───── Supplied records ─────
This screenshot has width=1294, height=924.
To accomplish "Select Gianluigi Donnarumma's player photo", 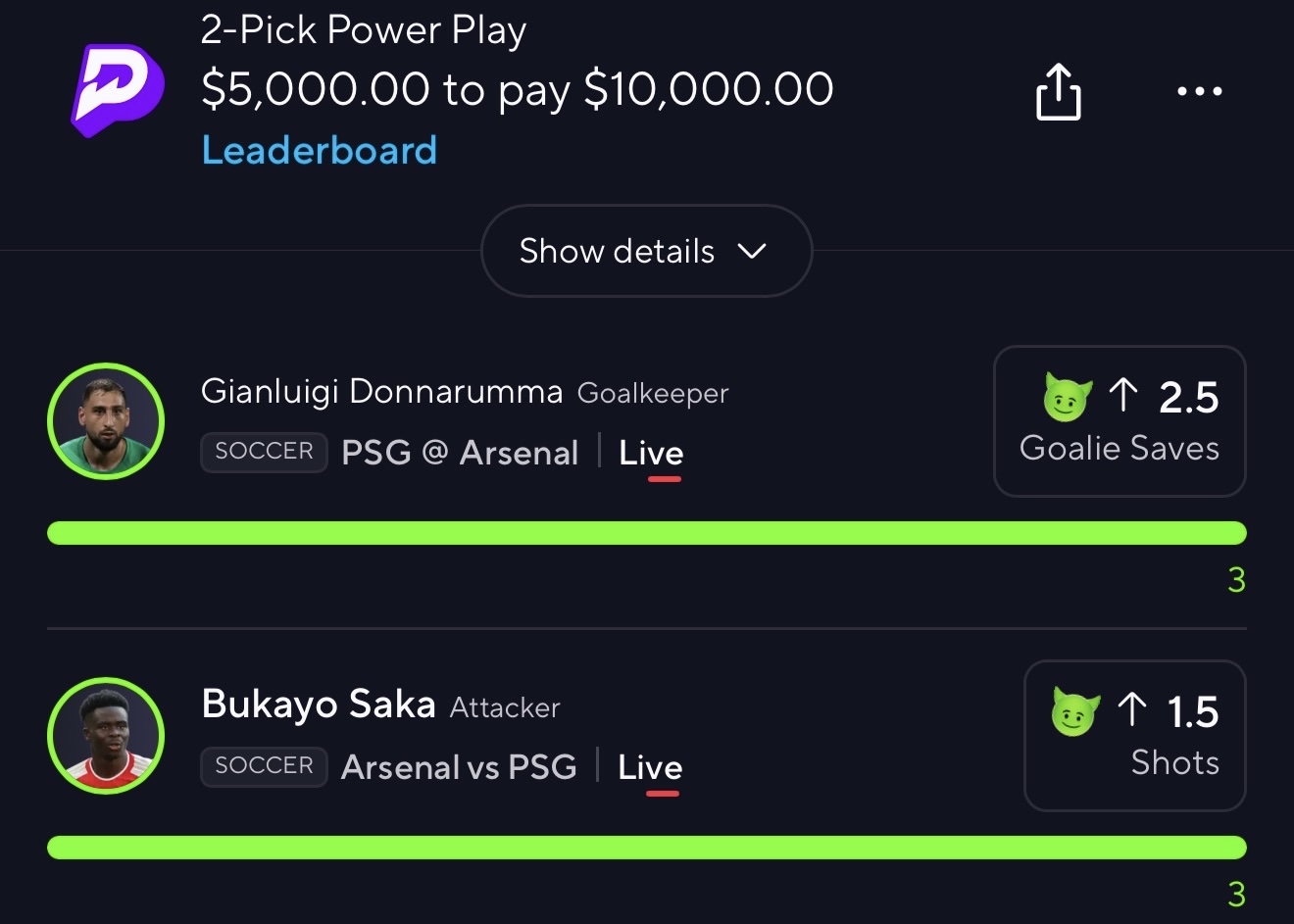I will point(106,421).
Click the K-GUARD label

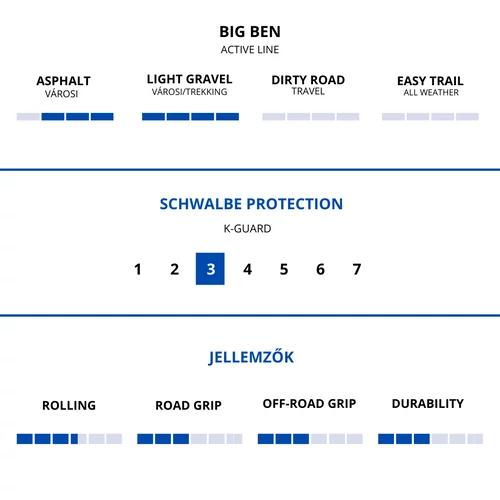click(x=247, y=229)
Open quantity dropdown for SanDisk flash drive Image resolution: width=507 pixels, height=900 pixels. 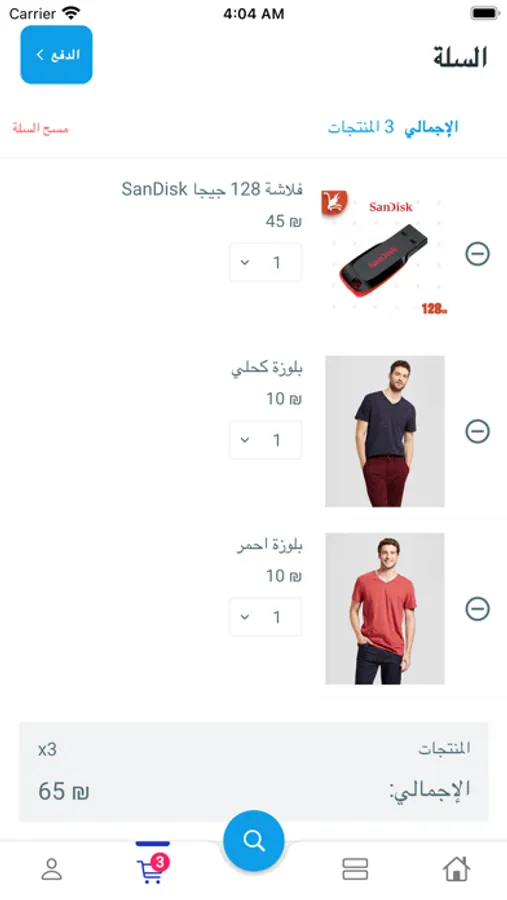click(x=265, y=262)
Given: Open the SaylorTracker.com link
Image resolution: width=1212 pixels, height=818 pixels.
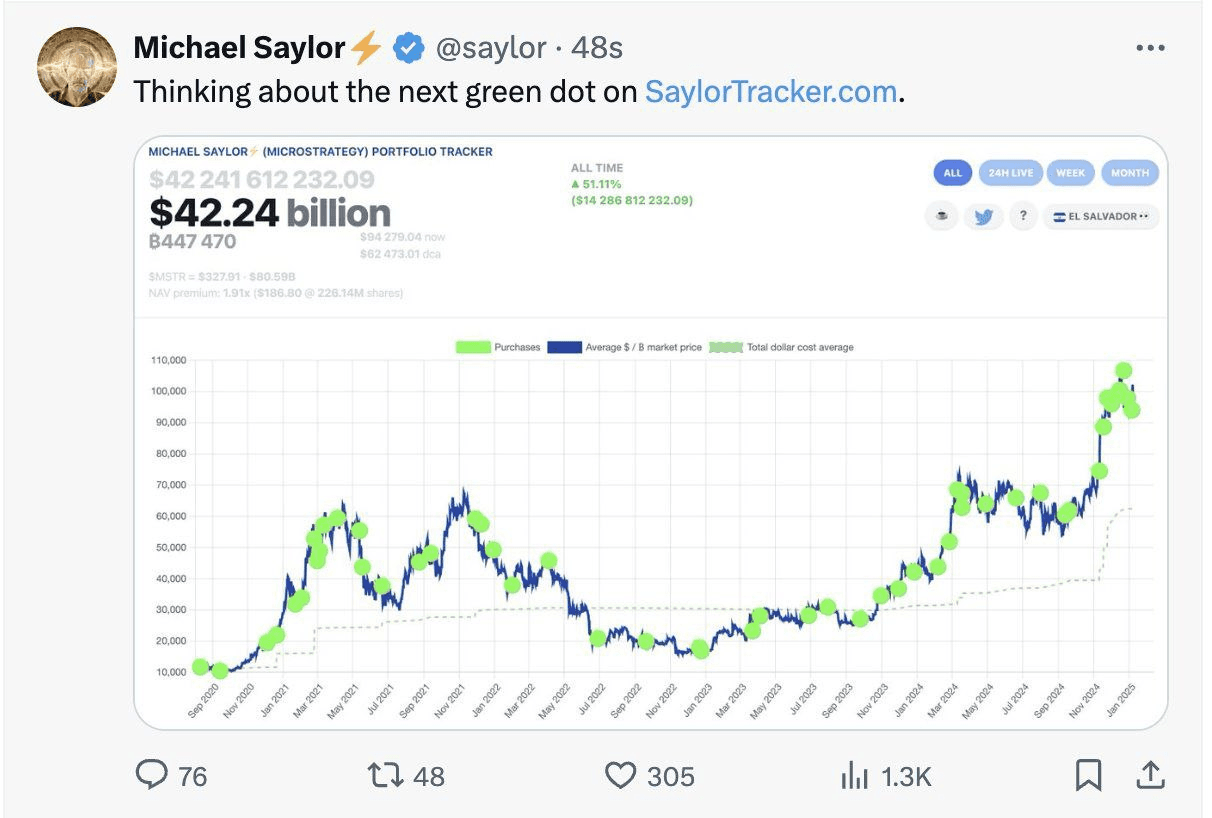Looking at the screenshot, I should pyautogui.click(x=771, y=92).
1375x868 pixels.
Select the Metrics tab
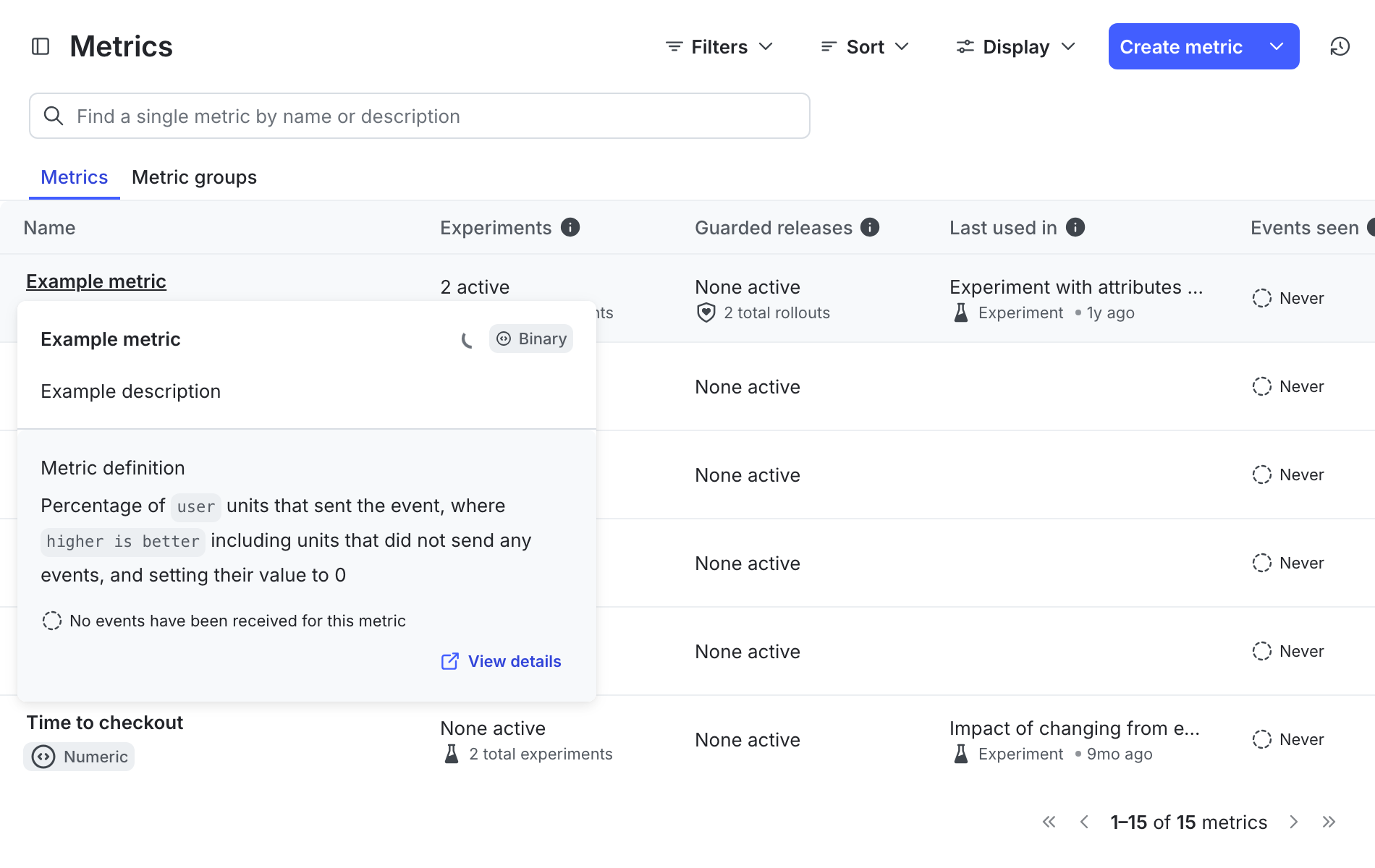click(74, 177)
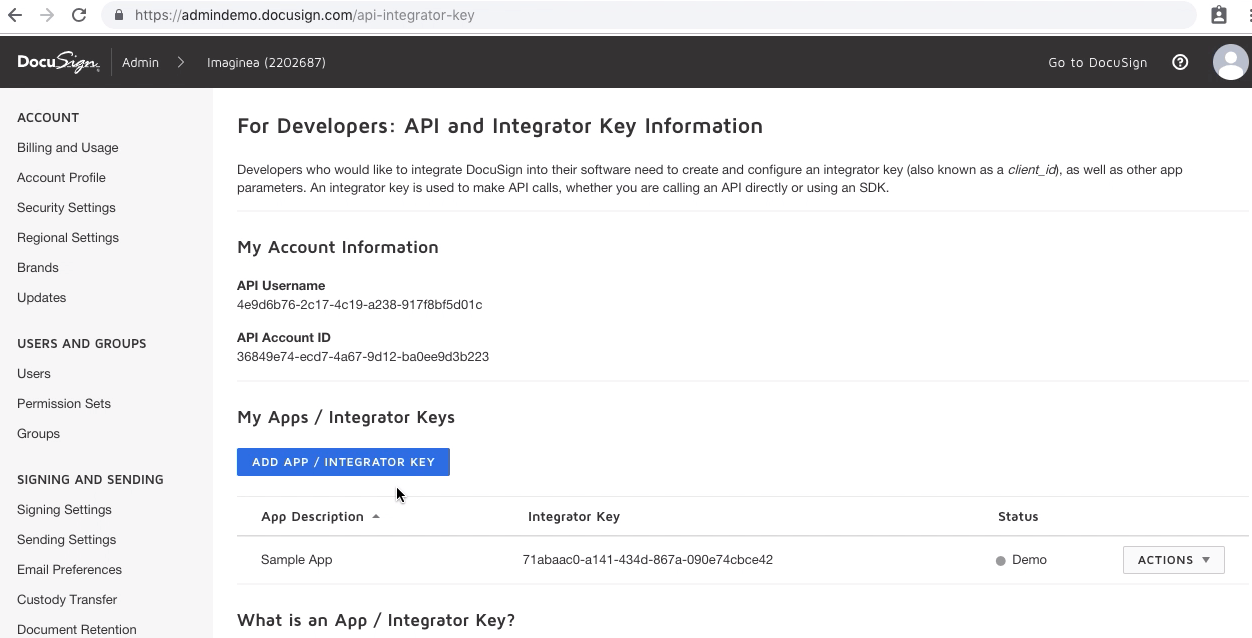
─────
▶ **Exercise brief**: Set down word for word every line from the one containing "Image resolution: width=1212" through the last line of the records above, both ends included. Leave out the pictures.

▶ **Task response**:
Image resolution: width=1212 pixels, height=818 pixels.
Looking at the screenshot, I should pyautogui.click(x=771, y=92).
1375x868 pixels.
Select the Metrics tab
click(74, 177)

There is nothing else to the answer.